Adel Al-Kwafi, l’un des parents qui utilise l’application, partage ce sentiment. « Panda est une application formidable : elle nous permet de nous faire une idée précise du parcours scolaire de nos enfants. Certains enfants ont tendance à dissimuler les mauvaises notes à leurs parents, mais grâce à cette application, il est devenu plus facile de suivre les progrès de nos enfants ». Au cours de la période d’essai, quelque 50 000 rapports éducatifs et comportementaux ont été envoyés aux parents, 8 500 messages ont été échangés entre les écoles et les familles, et 300 annonces ont été communiquées directement aux parents. Mohamed Al-Busaifi, directeur de la Talented Center School, l’une des écoles utilisant l’application, salue l’initiative : « Panda renforce de manière durable l’engagement des parents envers l’école. Les parents obtiennent toutes les informations sur la scolarité de leur enfant directement sur leur téléphone portable. L’idée est lumineuse et elle nous a permis de communiquer beaucoup plus facilement avec les parents ».
School Connect 2.0 : s’adapter à la pandémie
En tirant les enseignements positifs et négatifs de la période d’essai, l’équipe a considérablement amélioré le produit, le rebaptisant « Panda », car « School Connect » était trop difficile à prononcer par les utilisateurs.
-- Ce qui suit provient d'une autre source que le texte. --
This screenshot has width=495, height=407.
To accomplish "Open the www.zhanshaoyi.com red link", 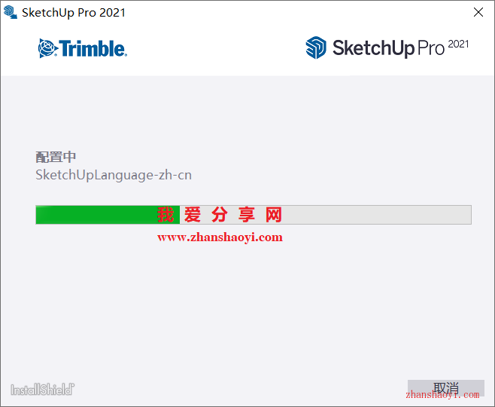I will point(220,237).
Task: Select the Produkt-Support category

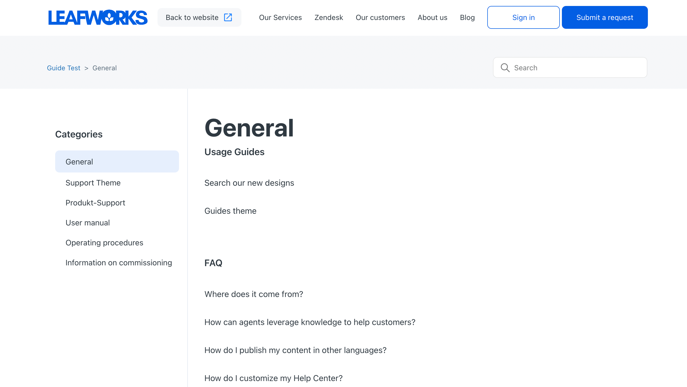Action: [x=95, y=203]
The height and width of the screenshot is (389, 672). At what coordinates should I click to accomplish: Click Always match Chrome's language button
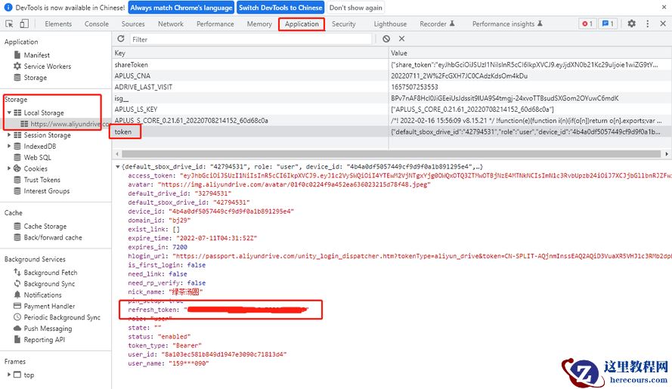pos(181,8)
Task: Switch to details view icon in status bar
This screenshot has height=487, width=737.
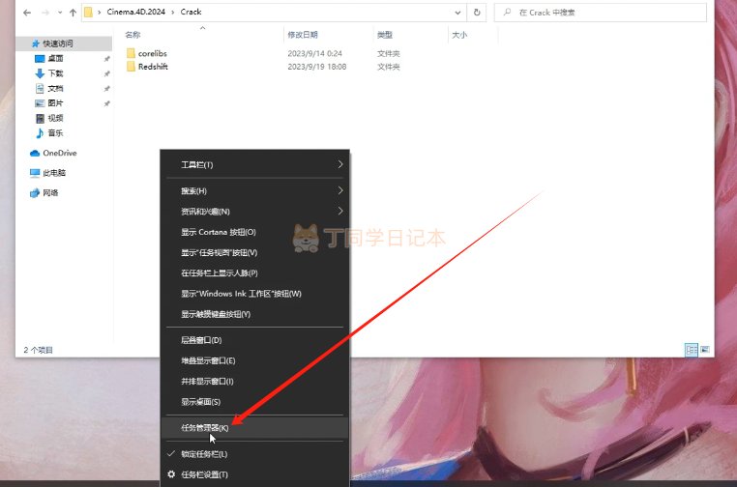Action: click(691, 350)
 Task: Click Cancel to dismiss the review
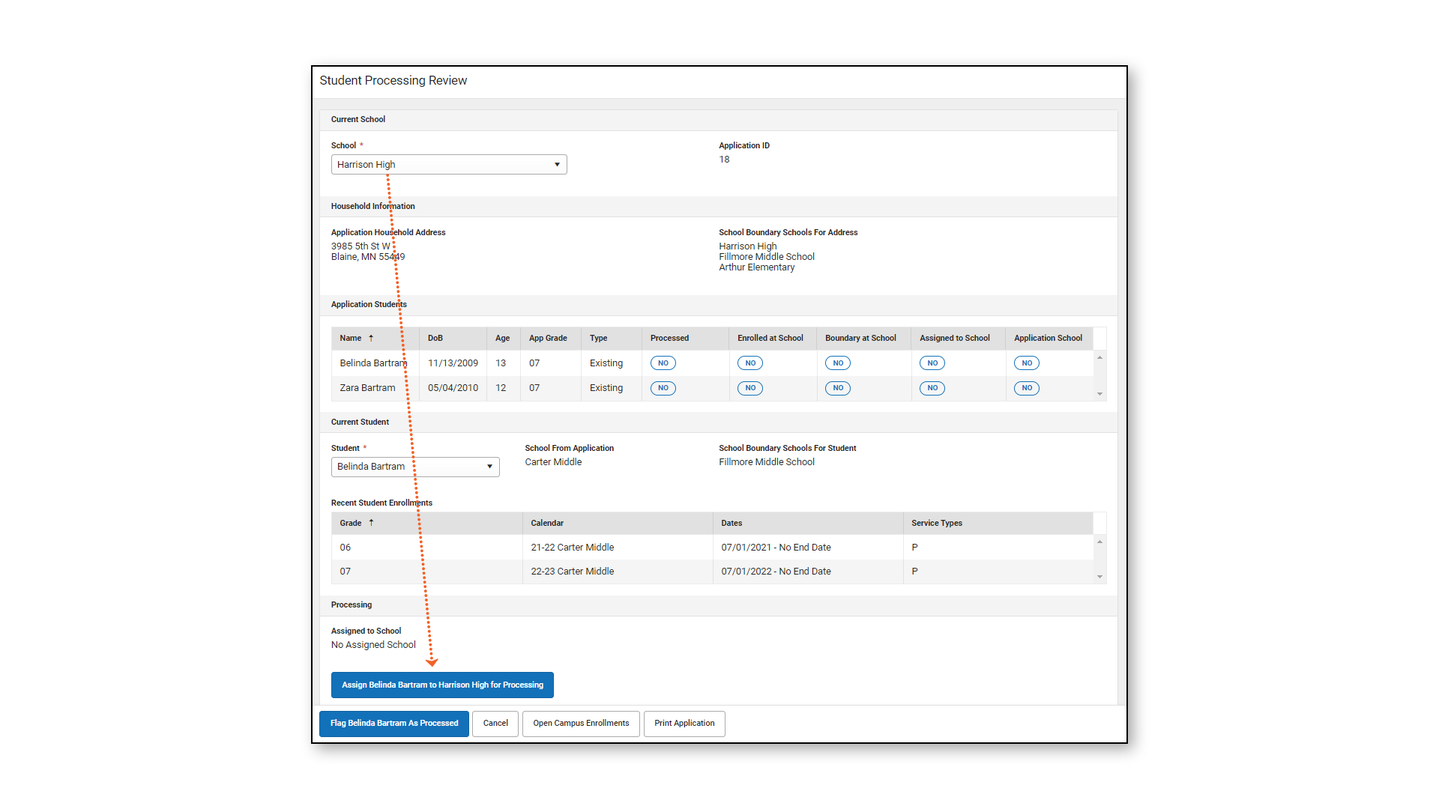click(x=494, y=723)
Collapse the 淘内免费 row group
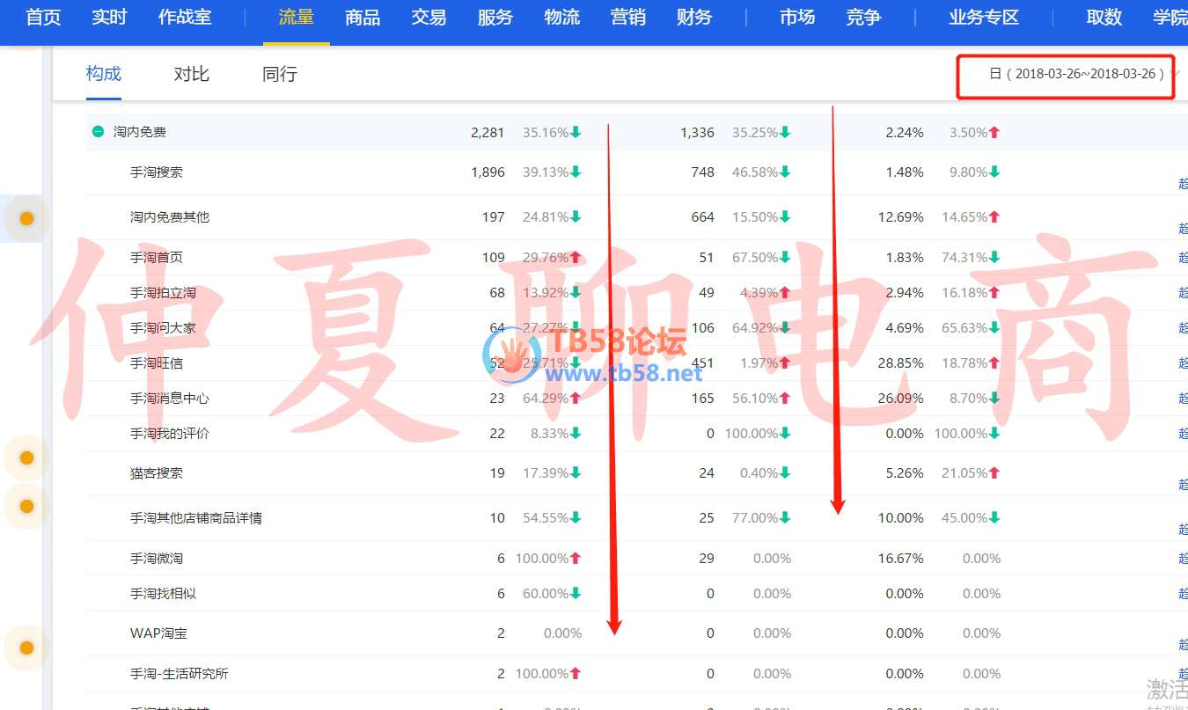 (x=98, y=132)
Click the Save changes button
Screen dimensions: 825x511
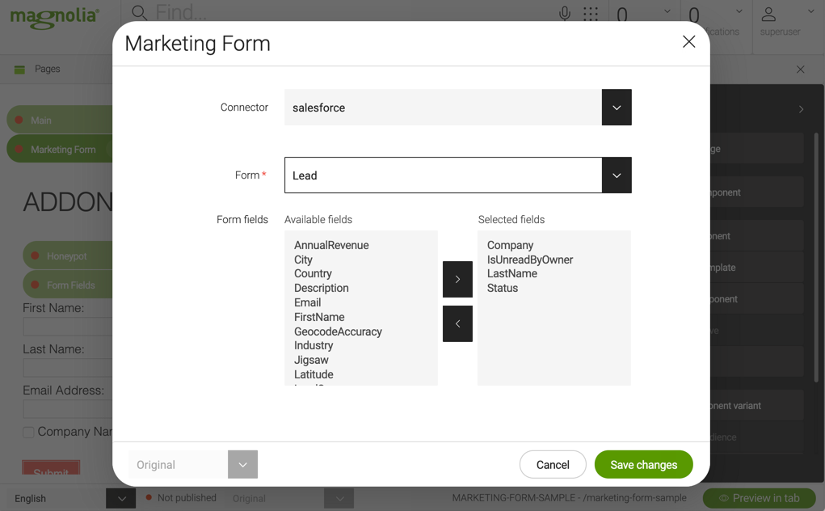point(643,464)
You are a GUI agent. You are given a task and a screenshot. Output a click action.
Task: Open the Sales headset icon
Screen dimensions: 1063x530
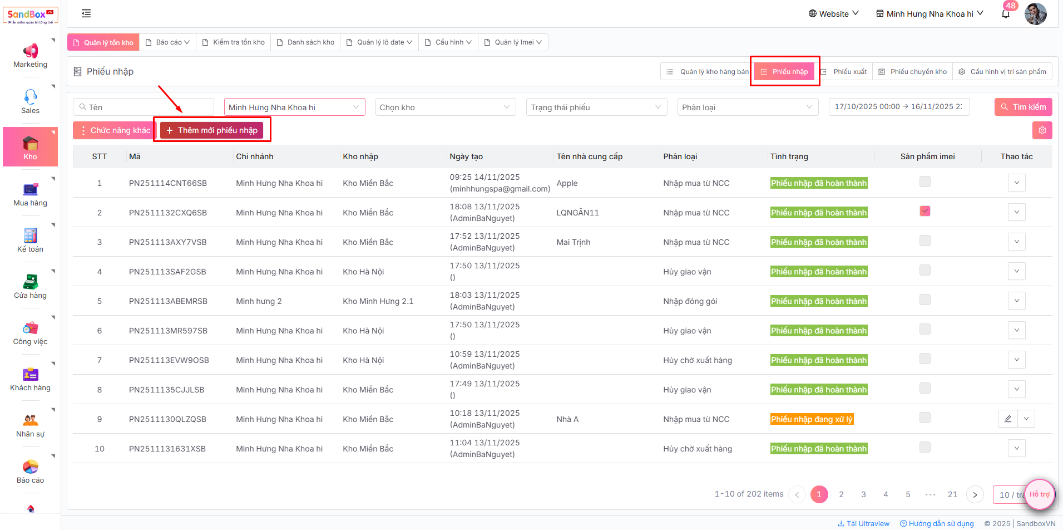tap(31, 97)
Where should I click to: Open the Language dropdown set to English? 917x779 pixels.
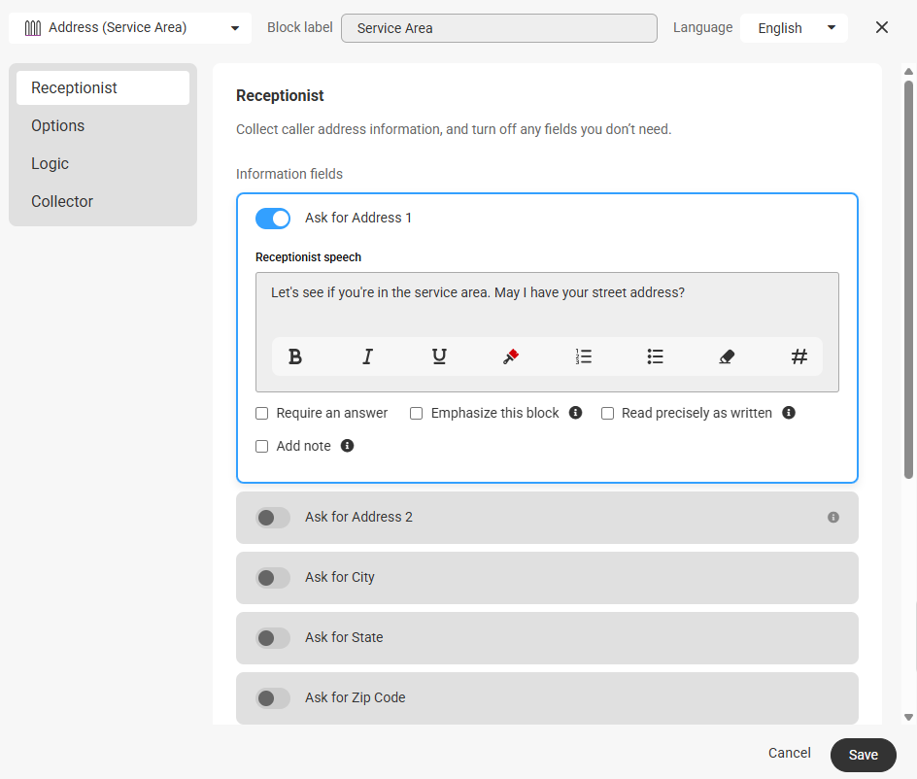pyautogui.click(x=794, y=28)
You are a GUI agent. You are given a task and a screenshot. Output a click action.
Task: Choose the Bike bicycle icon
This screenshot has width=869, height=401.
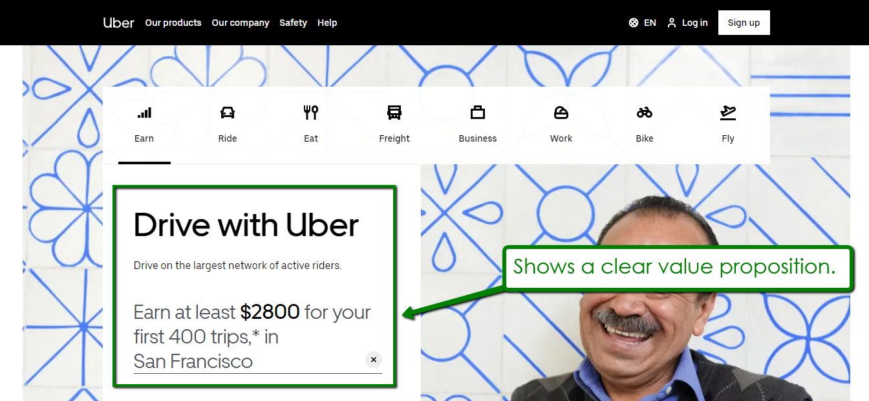point(645,113)
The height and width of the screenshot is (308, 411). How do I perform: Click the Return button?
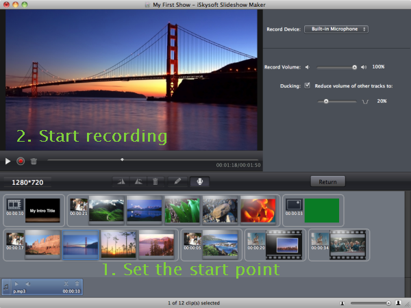point(327,182)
Au cours du premier semestre de l’année scolaire 2019-2020, l’équipe a été en mesure de lancer la nouvelle application, cette fois-ci pour un montant nominal annuel de 50 dinars libyens (26 euros) par enfant.
Avant la pandémie de COVID-19, l’application comptait 6 000 élèves inscrits dans 30 écoles de Benghazi, ce qui représentait 100 000 rapports, 690 annonces et plus de 10 400 messages directs entre les écoles et les parents.
« Il est évident que nous avons dû nous adapter aux circonstances difficiles lorsque la pandémie a éclaté. Nous avons donc travaillé sur une version de Panda qui pouvait s’adapter à cette nouvelle situation », explique Tufahah. Panda 2.0 ou « Panda E-Learning » a donc été créé pour offrir un apprentissage en ligne aux étudiants confinés à domicile, en fournissant un contenu pédagogique gratuit, disponible en téléchargement sur n’importe quel appareil.
« Nous ne voulions pas limiter ce service à nos seuls utilisateurs enregistrés. Nous avons donc veillé à ce que toutes les écoles de Libye puissent avoir accès à Panda E-Learning, sans exception », expliquent les amis, en précisant qu’ils ont demandé le soutien des autorités pour poursuivre la mise en œuvre de « Panda E-Learning » tout au long de la pandémie.
« Nous n’avons pas encore atteint notre objectif consistant à desservir 60 écoles d’ici la fin de l’année. Mais dans le même temps, nous tenons à ce que, grâce à Panda, tous les élèves puissent terminer leur année scolaire en toute sécurité », poursuivent les trois amis.
« Panda E-Learning » n’est pas encore finalisé en raison du manque de ressources, mais Amine explique que, dans sa recherche de financement, l’équipe a réussi à créer un mini-programme d’études axé sur la technologie qui a été fourni à toutes les écoles associées à Panda.